Overall, OKC dominated this series. pic.twitter.com/eRMUhAjobj
— Nate Duncan (@NateDuncanNBA) May 18, 2025
Oklahoma City didn’t dominate the majority of the series. The Nuggets blew a fourth quarter lead in Games 4 and 5 and were blown out in Games 2 and 7. In fact, in the five games other than the blowouts, the point differential was actually +11 in favor of Denver. What went wrong in those two that flipped the series so heavily?
In the two blowouts, Scott Foster was the crew chief officiating the game each time, one of the most infamous officials in the league. Oklahoma City took advantage of the physicality allowed by the longtime official, and with their home fans backing them up every time they forced a turnover from Denver, they were able to continue growing the lead more and more. Denver committed 21 turnovers in Game 2 and 23 in Game 7. The Thunder had nine and 10 in those games, respectively.
In each of those games, the Thunder were making a lot of contact defensively with Denver, but were not being whistled for it like they were in other contests, especially the ones in Denver.
Not disagreeing with you as jokic is looking for contact but they are allowing Caruso to hook, grab his jersey and impede jokic from moving which is supposed to be a foul at every level. pic.twitter.com/N2VECU0BYt
— Jason Steigleman (@jwsteigleman) May 18, 2025
Good for Caruso.

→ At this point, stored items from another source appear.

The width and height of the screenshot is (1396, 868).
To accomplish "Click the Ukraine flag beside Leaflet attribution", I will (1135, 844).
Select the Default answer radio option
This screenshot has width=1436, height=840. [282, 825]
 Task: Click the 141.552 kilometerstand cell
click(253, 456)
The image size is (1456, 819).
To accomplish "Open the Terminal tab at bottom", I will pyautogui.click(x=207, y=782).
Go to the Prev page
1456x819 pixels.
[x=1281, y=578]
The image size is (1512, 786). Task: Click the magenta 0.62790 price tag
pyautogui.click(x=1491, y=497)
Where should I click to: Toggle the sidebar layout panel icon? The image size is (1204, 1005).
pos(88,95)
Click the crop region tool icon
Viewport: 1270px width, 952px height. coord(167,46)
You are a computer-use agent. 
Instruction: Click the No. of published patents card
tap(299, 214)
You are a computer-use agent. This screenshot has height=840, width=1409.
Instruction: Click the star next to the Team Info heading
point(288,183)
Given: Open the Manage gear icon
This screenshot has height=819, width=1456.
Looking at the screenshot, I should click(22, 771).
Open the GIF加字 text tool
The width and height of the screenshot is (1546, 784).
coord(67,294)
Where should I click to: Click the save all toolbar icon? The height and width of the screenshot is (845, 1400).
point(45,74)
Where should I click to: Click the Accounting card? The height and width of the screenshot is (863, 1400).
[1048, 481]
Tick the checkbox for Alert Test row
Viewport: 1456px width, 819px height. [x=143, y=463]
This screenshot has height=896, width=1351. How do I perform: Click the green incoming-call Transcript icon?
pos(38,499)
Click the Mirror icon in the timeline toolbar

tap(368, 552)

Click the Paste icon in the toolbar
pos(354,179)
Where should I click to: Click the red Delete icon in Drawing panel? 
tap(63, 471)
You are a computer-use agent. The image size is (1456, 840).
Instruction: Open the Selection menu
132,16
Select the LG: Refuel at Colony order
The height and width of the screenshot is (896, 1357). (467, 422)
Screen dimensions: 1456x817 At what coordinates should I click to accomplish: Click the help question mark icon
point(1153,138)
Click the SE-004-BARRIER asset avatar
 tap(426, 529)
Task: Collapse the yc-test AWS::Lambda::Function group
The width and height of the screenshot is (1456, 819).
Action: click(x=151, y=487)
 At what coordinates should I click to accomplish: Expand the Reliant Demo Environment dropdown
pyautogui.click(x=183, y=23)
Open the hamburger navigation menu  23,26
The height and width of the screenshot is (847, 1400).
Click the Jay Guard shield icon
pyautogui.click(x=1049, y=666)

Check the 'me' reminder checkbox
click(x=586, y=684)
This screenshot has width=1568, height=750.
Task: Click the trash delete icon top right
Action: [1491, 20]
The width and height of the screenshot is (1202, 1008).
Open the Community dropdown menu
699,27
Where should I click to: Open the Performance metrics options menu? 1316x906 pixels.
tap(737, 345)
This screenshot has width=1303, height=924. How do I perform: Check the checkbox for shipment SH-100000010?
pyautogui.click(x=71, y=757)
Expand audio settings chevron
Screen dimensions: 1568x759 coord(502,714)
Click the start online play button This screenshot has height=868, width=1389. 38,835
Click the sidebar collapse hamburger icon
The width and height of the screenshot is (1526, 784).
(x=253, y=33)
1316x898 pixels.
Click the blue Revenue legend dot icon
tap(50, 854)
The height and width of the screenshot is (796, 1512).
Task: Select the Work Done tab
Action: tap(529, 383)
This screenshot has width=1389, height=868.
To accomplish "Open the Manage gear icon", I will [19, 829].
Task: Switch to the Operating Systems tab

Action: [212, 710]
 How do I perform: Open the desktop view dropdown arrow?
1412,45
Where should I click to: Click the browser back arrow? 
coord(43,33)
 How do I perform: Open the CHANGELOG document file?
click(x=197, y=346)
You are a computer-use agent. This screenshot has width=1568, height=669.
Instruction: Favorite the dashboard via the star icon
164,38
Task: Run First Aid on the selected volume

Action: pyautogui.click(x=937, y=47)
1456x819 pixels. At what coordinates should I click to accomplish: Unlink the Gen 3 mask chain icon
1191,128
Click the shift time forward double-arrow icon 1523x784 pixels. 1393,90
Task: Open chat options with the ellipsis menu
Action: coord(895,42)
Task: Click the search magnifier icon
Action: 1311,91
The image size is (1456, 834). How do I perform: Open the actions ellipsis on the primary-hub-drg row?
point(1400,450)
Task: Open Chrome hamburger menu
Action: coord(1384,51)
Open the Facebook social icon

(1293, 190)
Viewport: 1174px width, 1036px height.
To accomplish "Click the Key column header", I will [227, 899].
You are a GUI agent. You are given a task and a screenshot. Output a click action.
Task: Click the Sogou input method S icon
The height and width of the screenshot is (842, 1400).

If the officials are going to allow that level of contact, both teams need to take advantage. Oklahoma City jumped at the bit while Denver waited around for a whistle to go in their favor. Jamal Murray and Michael Porter Jr. crumbled at the sign of physicality, just like how they did against Minnesota last year when the same thing happened, and it hurt the Nuggets.
One thing that the score differential showed was that, despite going to seven games, the Nuggets were clawing and scratching for every single second of the series just to stay in it, while the Thunder were the better team and were able to pull away at multiple points.
The Nuggets, after losing in Game 7 of the Conference Semifinals for the second straight season, now head to the drawing board without a head coach or a general manager for the most important offseason in the Nikola Jokic era.